Between 1947 and 1949, United Nations decisions changed the shape of the Middle East. The vote to partition Palestine into both Jewish and Arab states led to the birth of Israel and, soon thereafter, the battle for Jerusalem. Mandel works to elucidate the role played by H.V. Evatt, an Australian diplomat in 1947 who assumed the chairmanship of the U.N. Ad Hoc Committee on the Palestine Question.

Mandel explores Evatt's enigmatic qualities, especially his dichotomy of character. Described by contemporaries as an "altruist" and "visionary internationalist," Evatt was also seen as a "self-promoting and jejune amateur." Those he worked with found him hard to trust: "the Arabs felt betrayed [by Evatt], the Jews frequently questioned his fidelity to promises, and the Americans and British were often mystified or outraged." But Mandel portrays Evatt as unwavering in his commitment to partition, however inexplicable his reasons to contemporaries.

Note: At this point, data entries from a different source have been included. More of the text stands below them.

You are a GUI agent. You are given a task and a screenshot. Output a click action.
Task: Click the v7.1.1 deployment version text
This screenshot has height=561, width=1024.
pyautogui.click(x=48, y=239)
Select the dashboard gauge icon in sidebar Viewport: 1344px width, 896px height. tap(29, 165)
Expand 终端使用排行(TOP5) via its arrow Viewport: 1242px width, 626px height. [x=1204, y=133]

In 1947, Evatt knew little about the Jews, the Arabs, or Zionism, but he made friends and acquaintances on both sides of the debate over Zionism who influenced his views. He admired the former U.S. Supreme Court justice and staunch Zionist Louis Brandeis. In the end, Evatt came to be devoted to the creation of a Jewish homeland. He deemed the unity of Jews and Arabs not viable and thus took up the cause of partition.

At times, Mandel tries to conquer too much of both Evatt's personal story and the broader events surrounding the birth of Israel. His exhaustive detail is edifying, but it obfuscates the exploration of Evatt's role and motivation in both pushing the partition plan and shepherding through the U.N. a vote on the internationalization of Jerusalem. While Mandel is correct to emphasize the contemporary importance of the partitioning of Palestine, his decision to extend his discussion through the Oslo peace process dilutes the focus on what is otherwise a useful contribution to the history of Israel's founding.